17 Maret 2011

MANAJEMEN DOCKING BURUK, PELABUHAN MACET, RIBUAN SOPIR TRUK TERLANTAR DI MERAK


Pelabuhan Merak mendapat sorotan satu bulan terakhir ini. Sejak awal Februari, pelabuhan yang menghubungkan Pulau Jawa dan Sumatera ini macet. Ribuan truk pengangkut sembako dan matrial yang akan menuju ke Sumatera tertahan di Pelabuhan Merak.

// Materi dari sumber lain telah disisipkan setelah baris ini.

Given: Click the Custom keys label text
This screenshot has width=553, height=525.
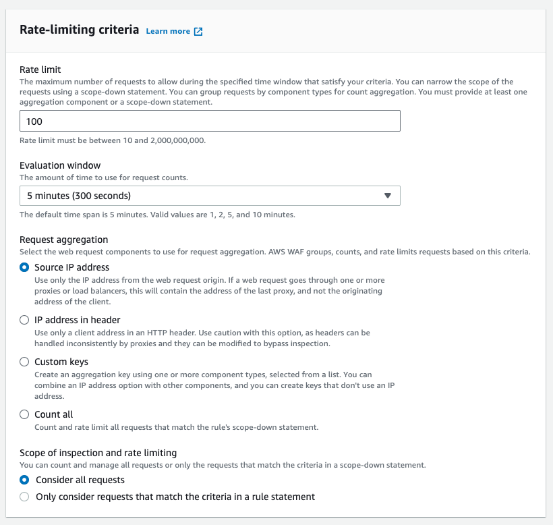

Truk-truk itu membuat kemacetan parah di pelabuhan hingga ke tol Merak, jalan layang Cikuasa, Tol Cilegon Bawah, Tol Cilegon Atas hingga ke Jalan Protokol dalam Kota Cilegon. Keadaan bertambah parah, saat ratusan sopir truk yang prustasi atas kemacetan ini memblokir jalan masuk ke pelabuhan.

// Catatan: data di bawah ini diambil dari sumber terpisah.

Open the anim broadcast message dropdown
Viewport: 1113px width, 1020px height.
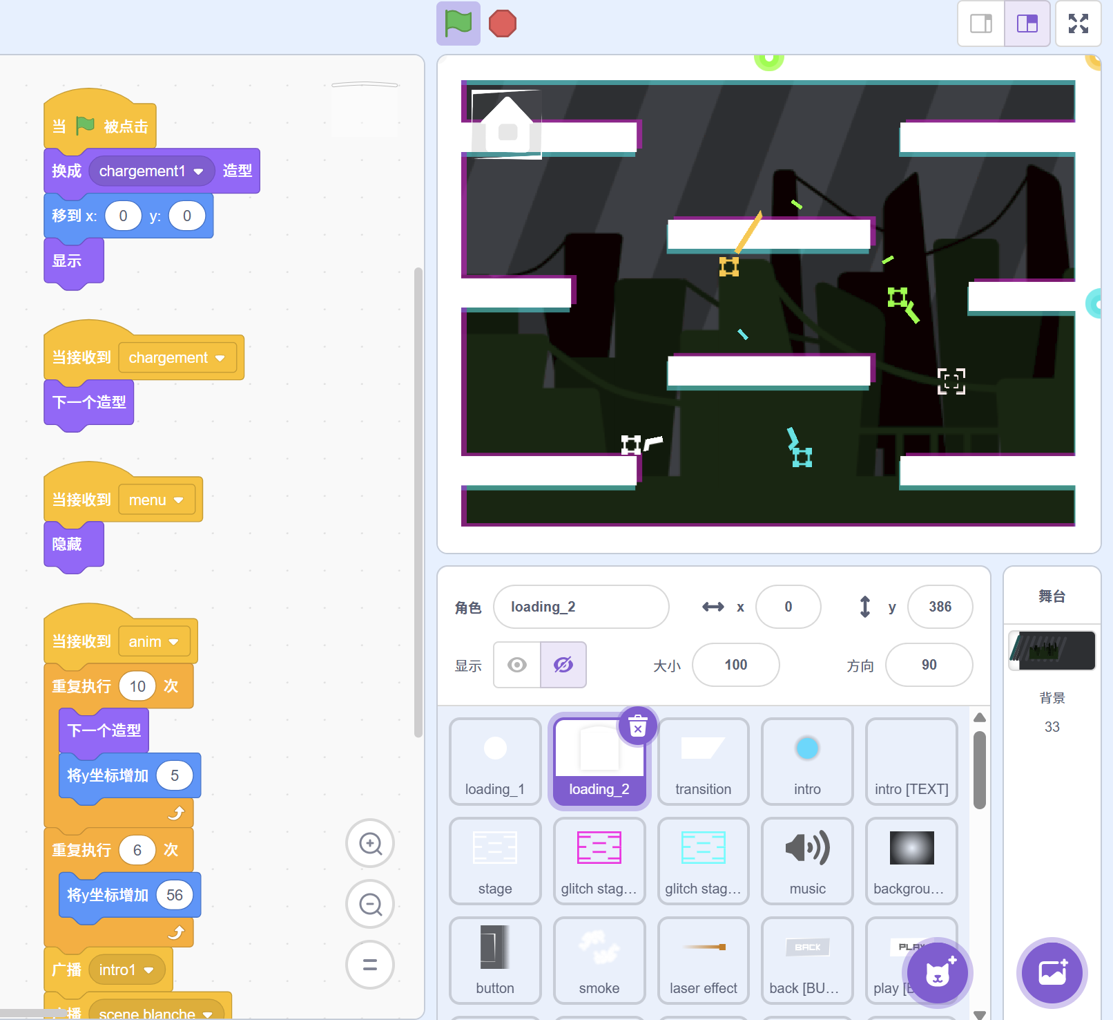(x=174, y=642)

Keadaan ini terjadi karena banyaknya kapal feri yang melayani penyeberangan Merak-Bakauheni harus docking (melakukan perbaikan). Dari 33 kapal yang beroperasi di Selat Sunda tersebut, hanya 18 yang beroperasi. Dampaknya jadwal dan target trip kepal yang melayani penyeberangan berkurang. Terjadi kesenjangan antara jumlah kapal (supply) dan permintaan arus penumpang dan kendaraan (demand). Belum lagi, jadwal kapal yang sering telat, bila normalnya Merak-Bakauhuni dilayari selama dua jam, kenyataanya diperlukan waktu 3-4 jam untuk melakukan bongkar muat penumpang dan barang setiap trip penyeberangan.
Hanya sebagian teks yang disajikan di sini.